The original blog was called One Pink Line, and it told the story of the world's longest single IVF cycle (May through September!) and the twin pregnancy that finally resulted from it. The babies, Peyton and Ethan, were born on April 19, 2005 at 33 weeks. After a four week NICU stay for Ethan and a seven week stay for Peyton, I finally got both babies home on June 8. Following that, I kept the blog going for another month, but then, in an exausted haze, I decided to shut it down. If I had any free time, I figured, I would want to spend it sleeping, not getting online to babble incoherently for $5/month. So, I cancelled my Typepad subscripton and rode off into the sunset. The blog was deleted immediately.

About two days after I did that, a friend of mine said, "Oh no! You shouldn't have just deleted it. You could at least have downloaded it so you'd have a personal copy of everything you'd written. Damn, I wish you'd called me before you'd done that."

I, being the borderline computer illiterate that I am, had no earthly idea I could've done any such thing. Still, what she'd said got me thinking. By hitting that damn delete key, I'd erased the record of my infertility (which was ok) but also the record of my pregnancy (which was not). How could I have just erased the post from the day I FINALLY got a positive pregnancy test?
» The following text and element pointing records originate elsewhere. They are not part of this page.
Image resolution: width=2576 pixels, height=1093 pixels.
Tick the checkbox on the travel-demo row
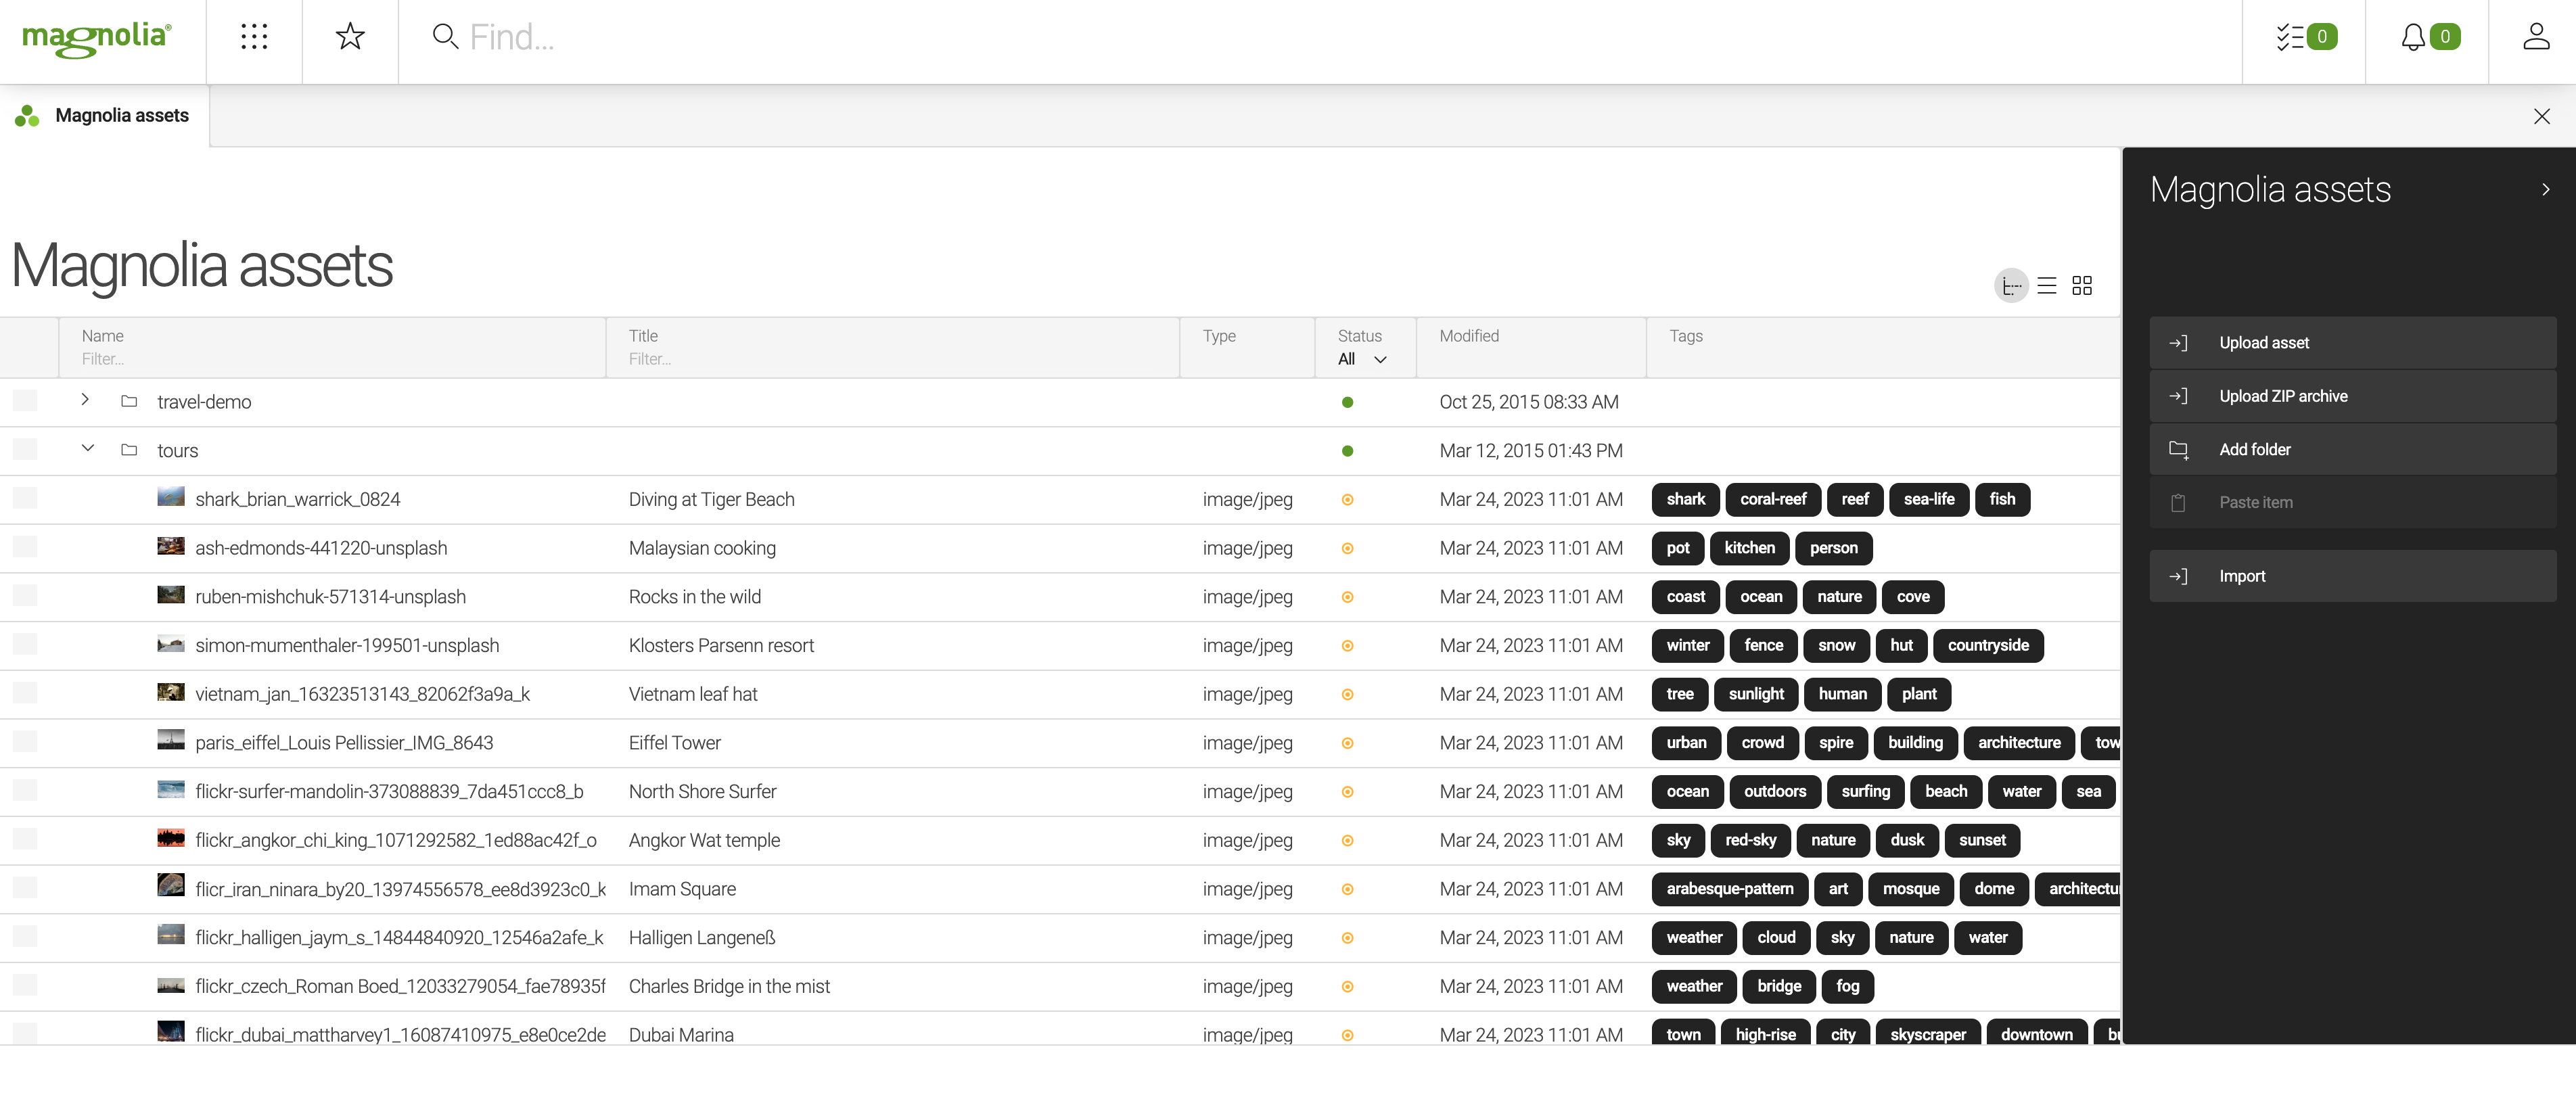24,400
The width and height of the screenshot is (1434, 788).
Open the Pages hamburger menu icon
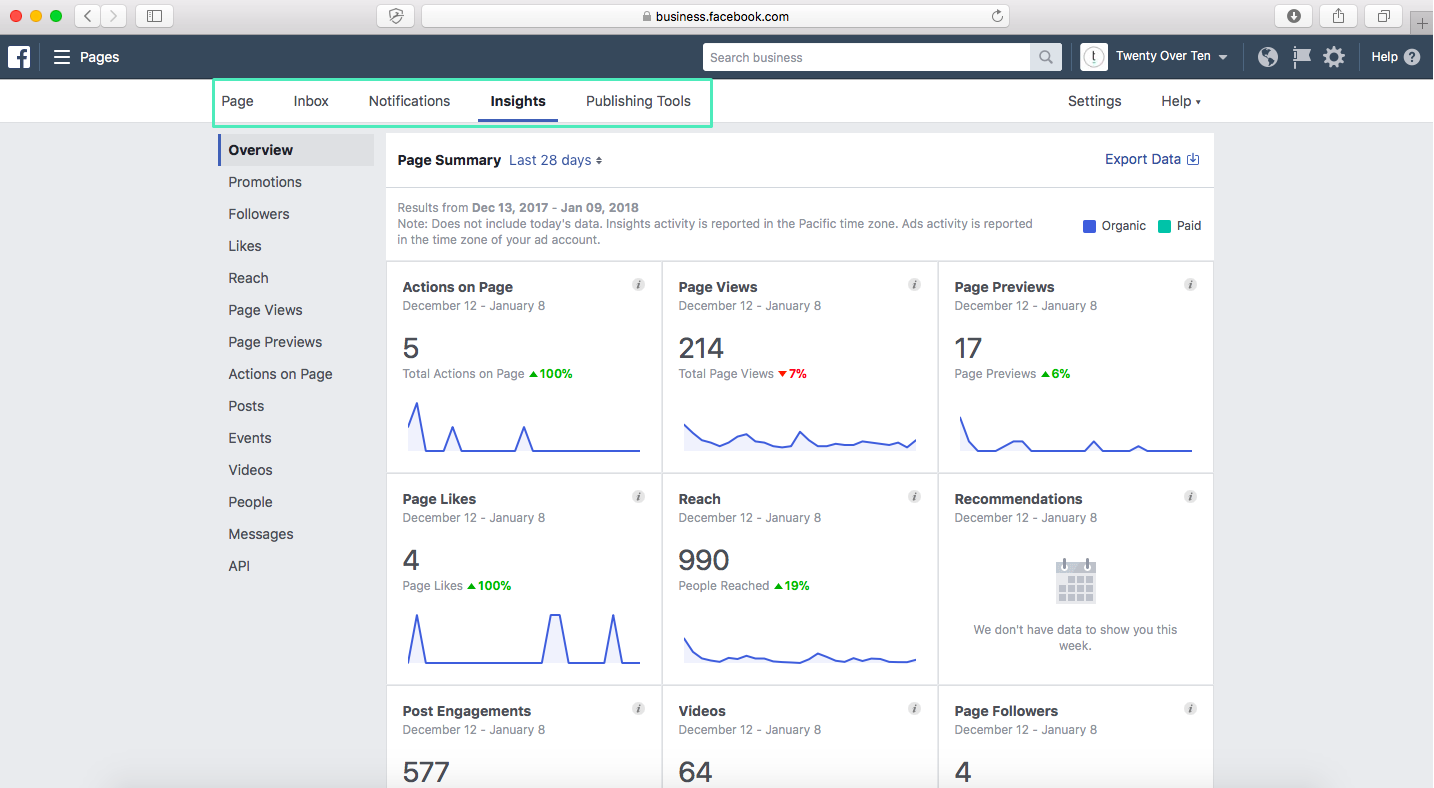(61, 57)
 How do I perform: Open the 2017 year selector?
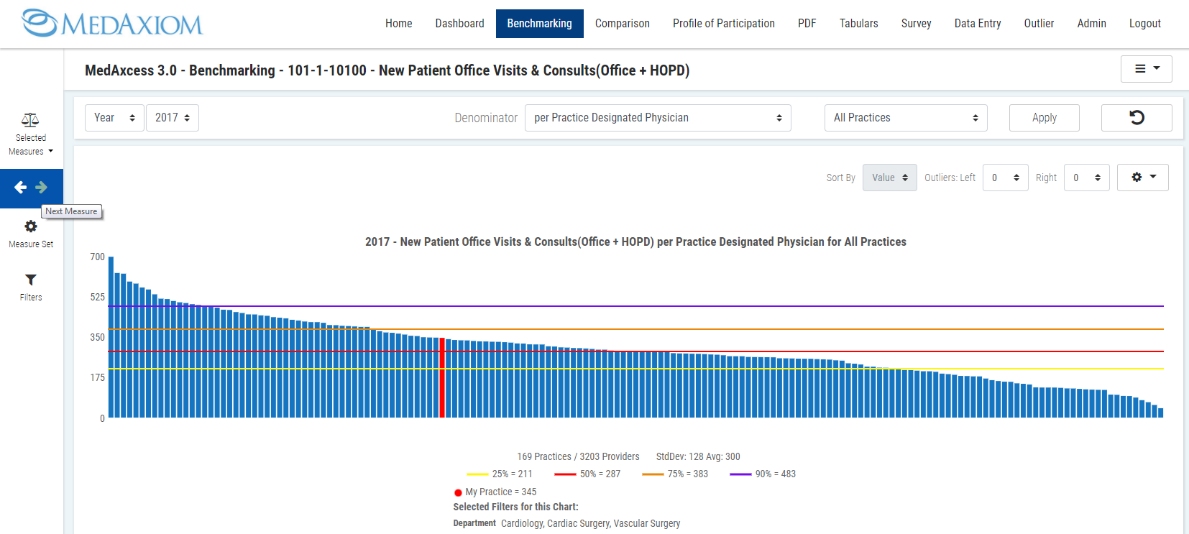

Or the day when, to my complete joy and amazement, I found out I was having twins? Or when I found out they were boy/girl? Or how about the day they were born?

You get the idea.

And that's why, just more than a month after my "last" post, I've started a new blog. I may have deleted my pregnancy and birth experiences, but the twins are not even four months old yet. I figure, if I restart a blog now, I'll still eventually end up with a wonderful record of their babyhood. And the kicker: here, at Blogger, I'll end up with that record free of charge! (Yeah, I'm that cheap).

So welcome, everyone, to My Blog, Part II.